O governo não poderia reenviar uma nova MP ao Congresso com o mesmo conteúdo neste ano. O teor só poderia ser reeditado na forma de um projeto de lei, que não tem validade imediata e precisa ser aprovado na Câmara e no Senado antes de entrar em vigor.

Estruturas poderiam ser incorporadas a outras?

Ministérios e estruturas que já existiam no governo Bolsonaro continuariam a existir, independentemente de a MP ser aprovada ou não.

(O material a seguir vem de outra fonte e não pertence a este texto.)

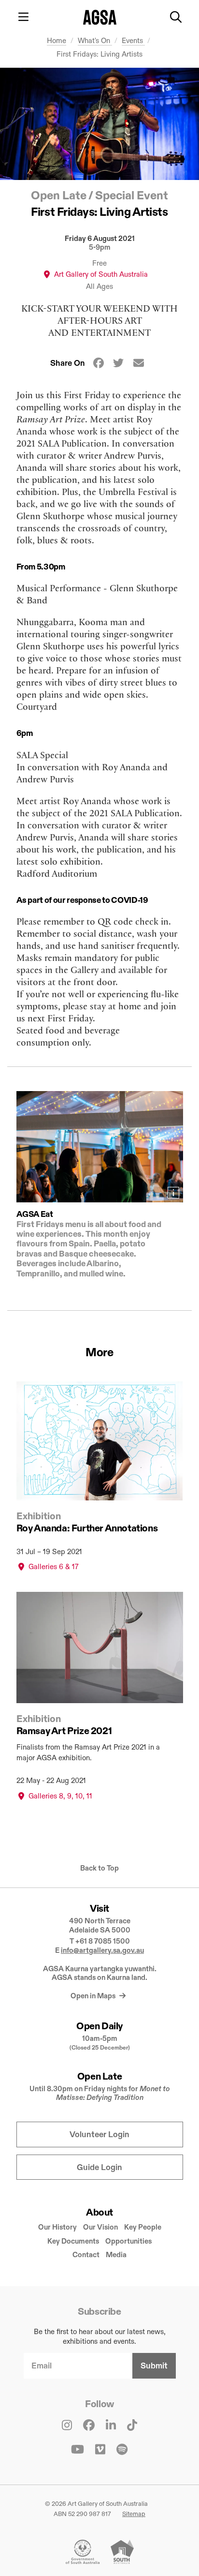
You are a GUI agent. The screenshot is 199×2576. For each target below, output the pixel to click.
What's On (95, 40)
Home (56, 40)
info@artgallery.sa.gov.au (102, 1950)
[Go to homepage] (99, 17)
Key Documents (73, 2241)
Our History (57, 2227)
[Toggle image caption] (173, 1192)
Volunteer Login (99, 2134)
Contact (86, 2254)
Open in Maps (94, 1995)
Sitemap (133, 2513)
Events (133, 40)
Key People (142, 2227)
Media (116, 2254)
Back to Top (99, 1868)
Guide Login (99, 2167)
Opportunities (128, 2241)
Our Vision (100, 2227)
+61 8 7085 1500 (102, 1941)
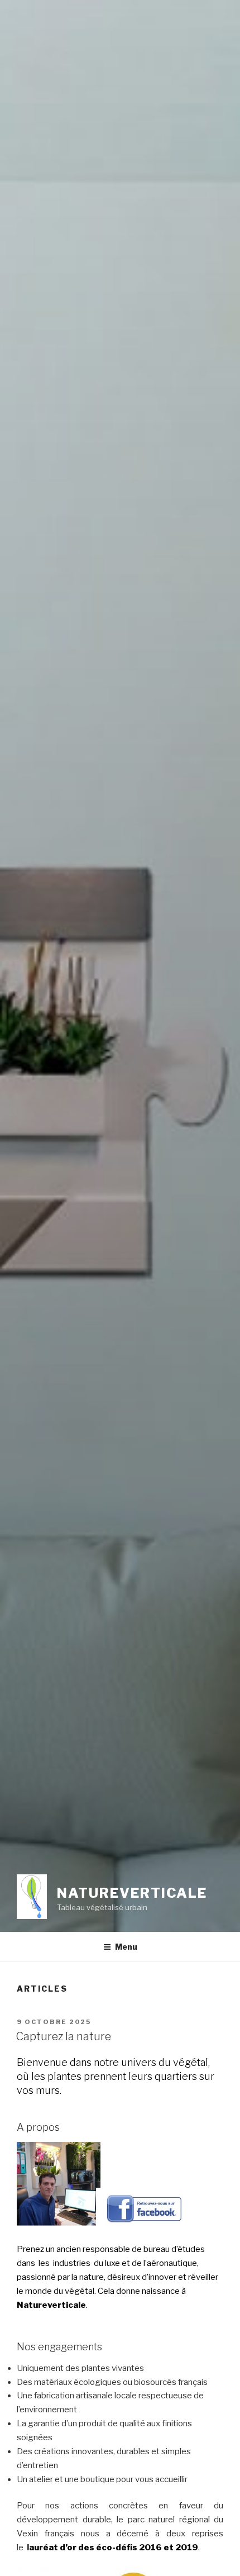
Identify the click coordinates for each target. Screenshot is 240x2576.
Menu (126, 1946)
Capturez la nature (63, 2036)
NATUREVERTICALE (132, 1893)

Caso tenham sido deslocadas para outras pastas, elas voltariam à configuração do final de 2022.

Estruturas criadas pela MP só poderiam ser recriadas por outras normas, como projeto de lei.

O texto em tramitação no Congresso é o mesmo enviado pelo governo?

Durante a tramitação no Congresso, a MP já passou por uma comissão mista, composta por deputados e senadores, e sofreu modificações alheias à vontade do governo, como o esvaziamento do Ministério do Meio Ambiente, que perdeu estruturas como o Cadastro Ambiental Rural.

A proposta também retira do Ministério dos Povos Indígenas a atribuição de demarcação de terras indígenas, que passaria para o Ministério da Justiça. As mudanças provocaram críticas das ministras Marina Silva e Sonia Guajajara.

Inicialmente, o governo disse que tentaria retomar a versão original, por meio de negociação entre os parlamentares. No entanto, com a aproximação do fim do prazo e para evitar atrasos na votação, o Palácio do Planalto desistiu de tentar articular mudanças na proposta e deve apoiar o texto aprovado na comissão.

O que o governo fez para conseguir a aprovação do texto?

Diante de críticas à articulação política do governo, o presidente Lula assumiu a função com os deputados e telefonou para o presidente da Câmara, Arthur Lira (PP-AL), que pediu mudanças no trato com os deputados. Os dois também devem se reunir nesta quarta (31) para conversar sobre a questão.

Nesta manhã, o presidente também convocou os ministros da Casa Civil, Rui Costa, e das Relações Institucionais, Alexandre Padilha, para uma reunião de urgência. O objetivo é evitar novas derrotas no Congresso.